Cette rencontre était de celles qui agrémentent prodigieusement l’existence, aussi, comme chaque fois qu’il m’arrive une chose heureuse, en remercié-je le Seigneur. Ne crois pas que je m’abîme en dévotion. Il n’en demande pas tant et Se contente du « merci » que je Lui balance du fond de l’âme. Comment je le sais ? De la meilleure source qui soit : je le sens péremptoirement.

L’autre jour, un journaliste que j’aime beaucoup me fait comme ça : « Vous prétendez croire en Dieu, en écrivant ce que vous écrivez ? » J’y ai répondu : « Mais bien sûr, puisque c’est Lui qui me l’inspire. » Pourquoi serait-Il pisse-froid, l’En-hautiste ? Si les croyants pouvaient dissiper ce fâcheux malentendu, comme tout irait mieux entre eux et Lui !

Moi, la notion d’un bon Dieu pincé, châtieur, à l’Esprit adjudange telle que m’ont inculquée mes aînés, je n’ai eu de cesse de m’en défaire, sentant bien qu’ils faisaient fausse route. D’accord pour le bien, la vertu, le droit chemin, oh ! que oui, mille fois d’accord ; mais dans la joie, bordel ! Dans la farandole !

Qu’est-ce qu’Il en a à secouer, des chagrins au cul serré, le Divin ? C’est un père, Dieu, nom de Dieu ! Il veut que ses enfants travaillent, mais soient heureux ! Qu’ils se marrent ! Qu’ils s’enculent si ça leur fait plaisir. Tu crois sérieusement qu’Il s’arrête à ces broutilles, Dieu ? Qu’Il préfère le chrétien raseur de sacristie qui refuse une obole à un dénuementé, au gars qui s’en chope une dans les miches parce qu’il pense que ça fait du bien par où que ça passe ? Quand tu grimperas là-haut, t’en éprouveras des stupeurs, l’aminche ! T’auras pas trop de l’éternité pour remettre tes préjugés en place ! C’est Sana qui te l’annonce. Affaire à suivre !

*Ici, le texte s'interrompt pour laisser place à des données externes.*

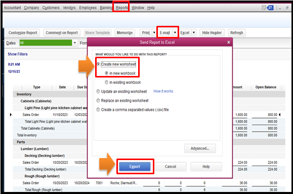This screenshot has height=194, width=293.
Task: Click the Advanced... button
Action: [200, 148]
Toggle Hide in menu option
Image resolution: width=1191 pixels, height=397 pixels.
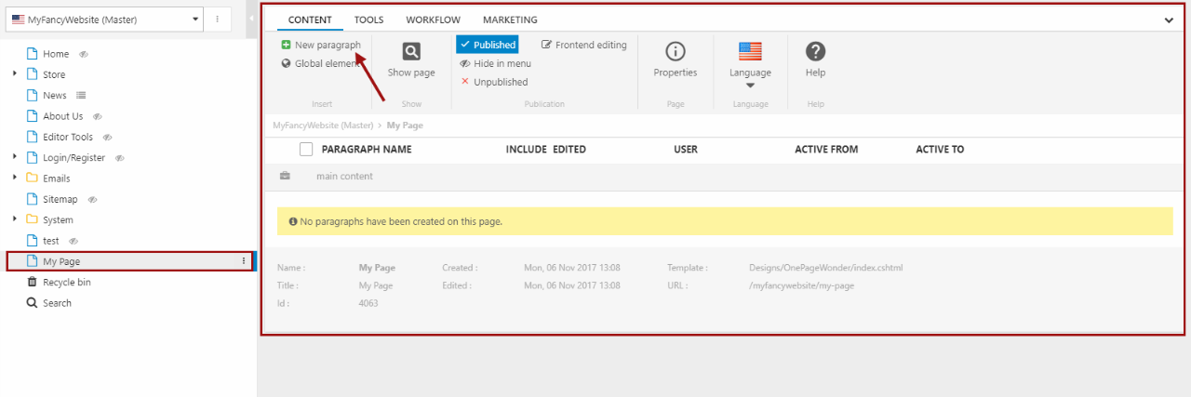pyautogui.click(x=495, y=63)
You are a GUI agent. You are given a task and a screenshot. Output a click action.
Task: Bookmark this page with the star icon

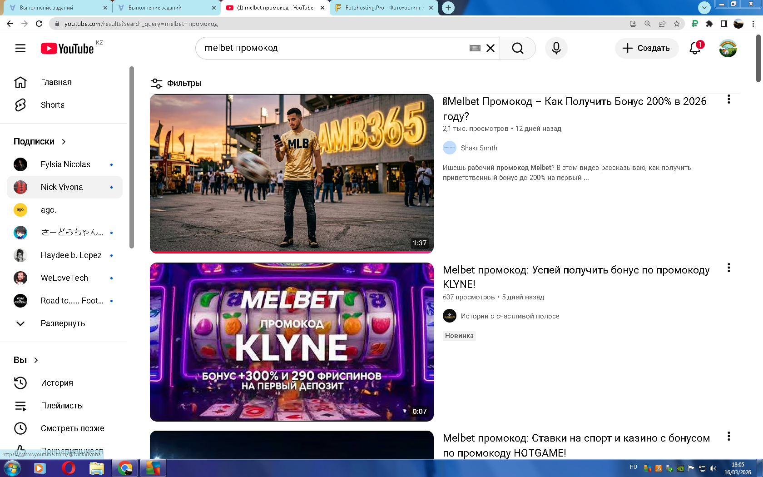pos(677,24)
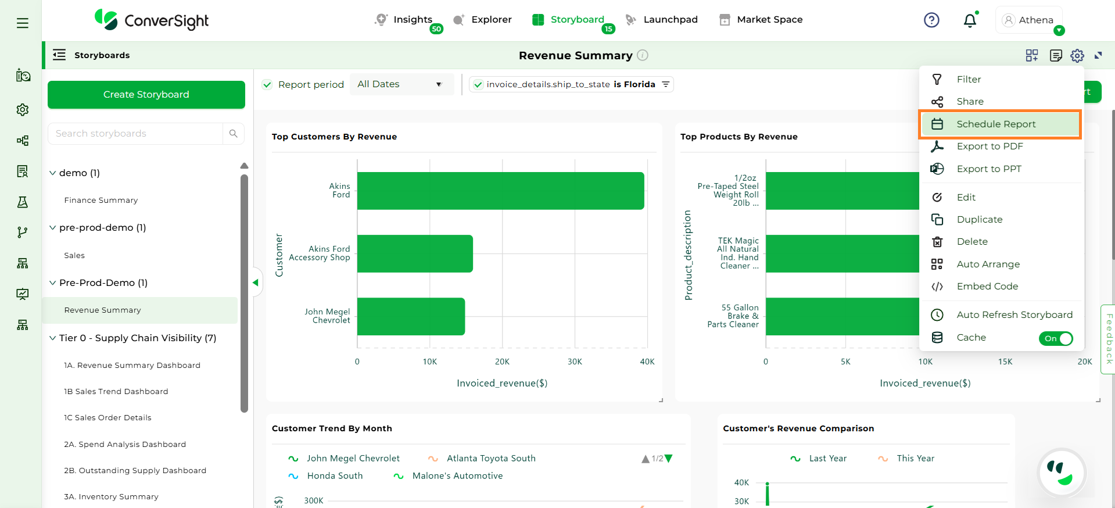Click the search magnifier in storyboards
Viewport: 1115px width, 508px height.
pyautogui.click(x=234, y=134)
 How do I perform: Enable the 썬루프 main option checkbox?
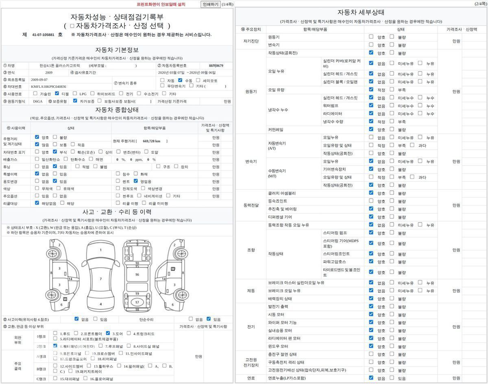point(118,196)
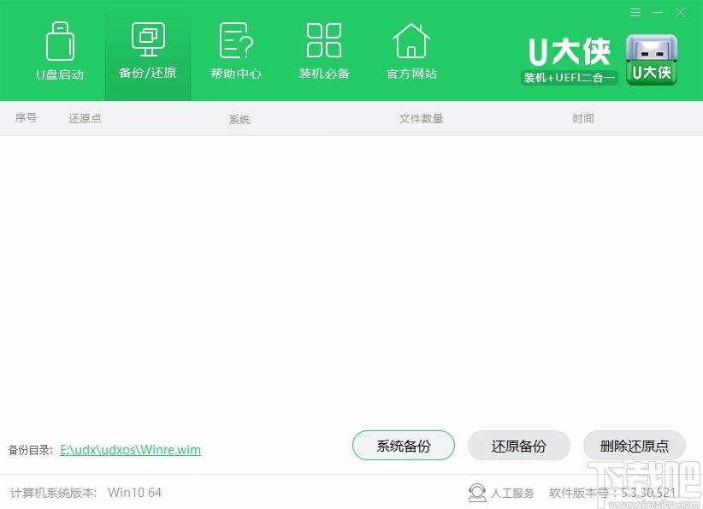
Task: Click the 装机+UEFI二合一 badge
Action: pyautogui.click(x=568, y=78)
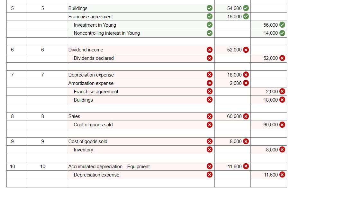Click the 18,000 Buildings credit amount
This screenshot has height=199, width=362.
point(271,100)
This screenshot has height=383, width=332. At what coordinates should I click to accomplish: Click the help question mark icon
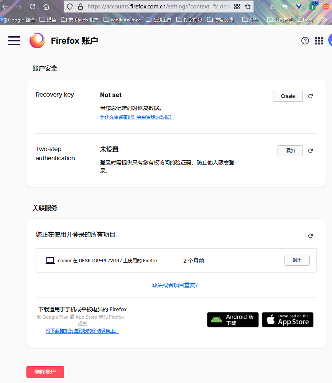[x=305, y=41]
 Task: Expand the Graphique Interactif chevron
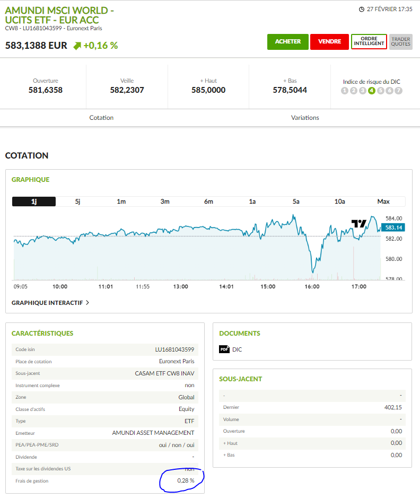pyautogui.click(x=88, y=303)
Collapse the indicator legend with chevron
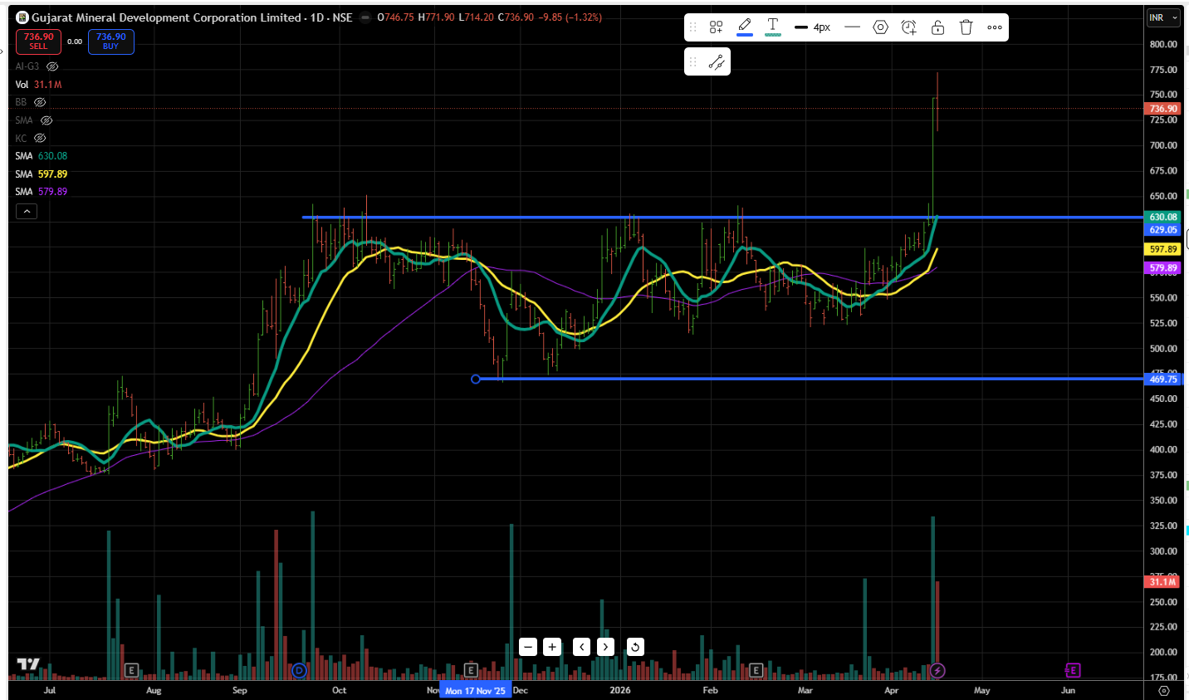The image size is (1189, 700). point(27,212)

Tu vois : toujours ma musiquette fervente, au détour d’une page, ma piqûre de mystique vite fait, bien fait, pas vu, pas pris. Mon fugitif « Je croise en Dieu », histoire d’assurer mon territoire spirituel. Marotte, peut-être ? Va-t’en savoir, Charles. Recherche d’un confort, en tout cas. Coussin dans un dos de vieillard. Mais si, mais si : croyez en Dieu, grand-père, vous cannerez plus facilement. Renoncer est moins duraille quand on se sait attendu.

Donc elle me joue le grand air de la meute dans les halliers en allant au fade, dame Besicles. Tant que je pique des deux en force. On écrase six montures de lunettes qui se trouvaient sur la table, dont l’une en écaille de tortue véritable, que j’ose pas t’en révéler le prix ! Y a des gens qui se refusent rien, je te jure ! Des milliers de francs pour lire son journal, merde ! Alors que l’abbé Pierre use ses ultimes forces à faire la manche, le gone[2].

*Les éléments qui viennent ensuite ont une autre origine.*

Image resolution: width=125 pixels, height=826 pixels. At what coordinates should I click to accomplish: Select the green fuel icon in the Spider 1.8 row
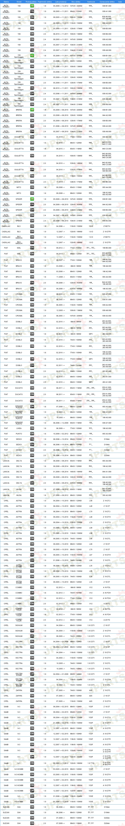pyautogui.click(x=32, y=199)
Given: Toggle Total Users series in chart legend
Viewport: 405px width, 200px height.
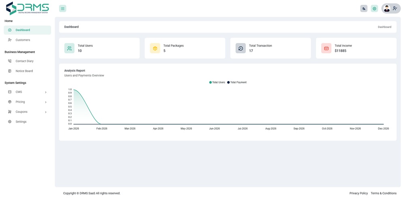Looking at the screenshot, I should (217, 82).
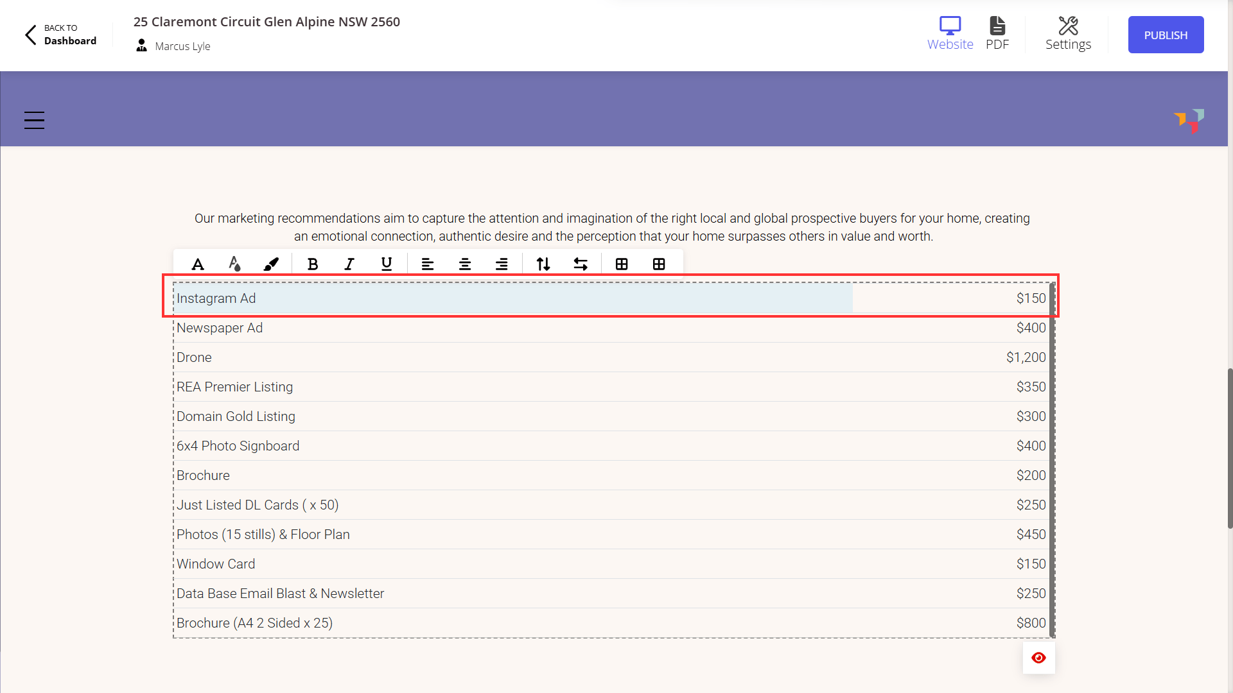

Ma partenaire impromptue se dresse sur les coudes. Elle murmure en me couvrant d’un regard lourd d’une indicible reconnaissance :

— Si je m’attendais à une chose pareille…

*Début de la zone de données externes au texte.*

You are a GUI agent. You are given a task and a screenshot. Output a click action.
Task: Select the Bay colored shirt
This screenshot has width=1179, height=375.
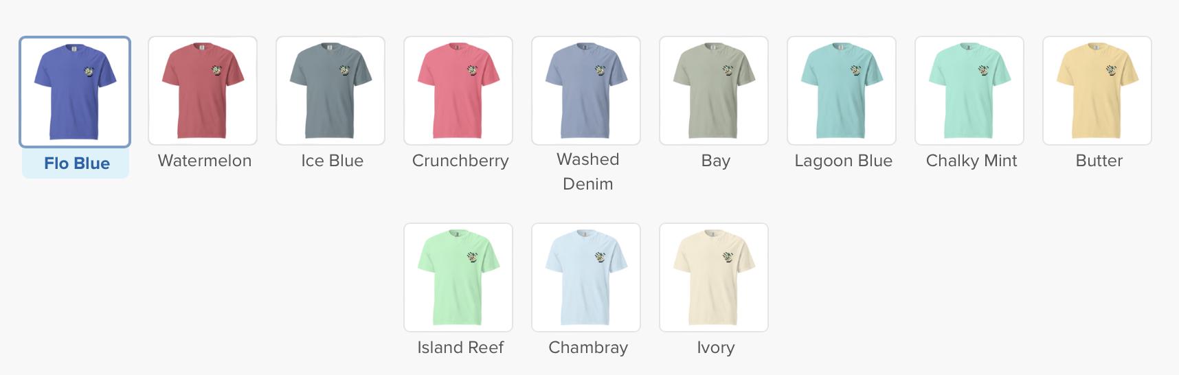714,91
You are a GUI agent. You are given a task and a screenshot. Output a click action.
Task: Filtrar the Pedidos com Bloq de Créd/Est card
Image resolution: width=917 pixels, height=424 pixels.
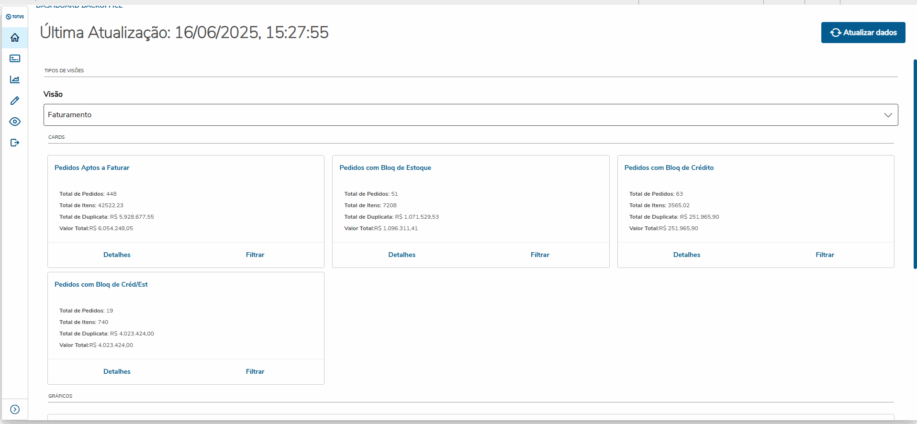255,371
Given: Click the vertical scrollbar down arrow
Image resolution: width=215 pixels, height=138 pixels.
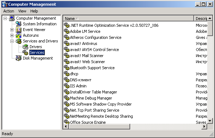Looking at the screenshot, I should (210, 121).
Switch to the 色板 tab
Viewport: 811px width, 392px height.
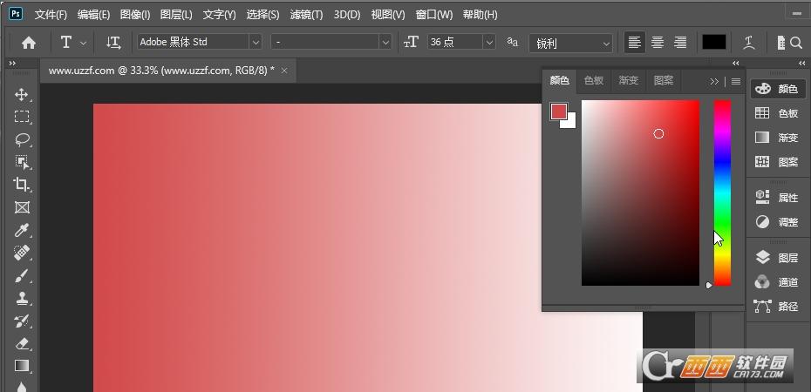click(x=594, y=80)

— Très chère, réponds-je, c’est le genre d’aventure qui arrive lorsqu’on s’installe sans culotte dans une vitrine.

Elle rougit.

— J’ai été obligée de l’enlever pour pouvoir m’accroupir, car l’élastique me blessait. Mais je ne me doutais pas que… que cela se voyait.

— Cela ne se voyait pas mais se devinait, rectifié-je. Des yeux moins exercés que les miens sont passés devant vous sans rien apercevoir.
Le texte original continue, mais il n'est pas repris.